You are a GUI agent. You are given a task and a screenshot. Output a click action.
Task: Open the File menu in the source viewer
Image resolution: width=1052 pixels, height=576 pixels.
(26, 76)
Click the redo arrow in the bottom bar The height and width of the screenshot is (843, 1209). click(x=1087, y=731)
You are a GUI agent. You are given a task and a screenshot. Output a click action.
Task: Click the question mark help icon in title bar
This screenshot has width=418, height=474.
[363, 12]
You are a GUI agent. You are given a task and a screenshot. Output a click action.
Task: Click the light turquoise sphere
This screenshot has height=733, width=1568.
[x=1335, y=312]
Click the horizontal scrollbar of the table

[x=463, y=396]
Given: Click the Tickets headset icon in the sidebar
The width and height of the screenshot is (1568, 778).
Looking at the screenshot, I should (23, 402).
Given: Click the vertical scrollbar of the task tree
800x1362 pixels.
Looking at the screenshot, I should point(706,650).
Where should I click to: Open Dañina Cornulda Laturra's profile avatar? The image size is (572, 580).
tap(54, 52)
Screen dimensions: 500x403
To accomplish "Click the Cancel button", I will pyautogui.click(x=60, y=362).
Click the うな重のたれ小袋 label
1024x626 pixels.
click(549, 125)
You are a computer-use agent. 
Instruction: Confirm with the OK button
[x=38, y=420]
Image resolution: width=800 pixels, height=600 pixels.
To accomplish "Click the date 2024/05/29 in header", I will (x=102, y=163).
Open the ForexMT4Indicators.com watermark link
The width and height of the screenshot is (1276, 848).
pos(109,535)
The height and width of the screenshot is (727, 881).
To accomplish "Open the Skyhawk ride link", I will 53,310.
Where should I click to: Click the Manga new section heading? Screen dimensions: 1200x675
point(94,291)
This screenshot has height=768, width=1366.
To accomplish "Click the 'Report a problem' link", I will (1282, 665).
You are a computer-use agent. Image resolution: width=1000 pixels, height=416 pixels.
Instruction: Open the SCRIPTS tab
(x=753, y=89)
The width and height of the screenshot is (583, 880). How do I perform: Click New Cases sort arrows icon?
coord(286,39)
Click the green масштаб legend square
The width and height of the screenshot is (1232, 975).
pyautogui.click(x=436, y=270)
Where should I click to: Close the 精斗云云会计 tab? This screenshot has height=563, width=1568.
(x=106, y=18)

****

• What you are asked to do
Find out how many lines above hold "computer". Write only the number.

• Exercise output
2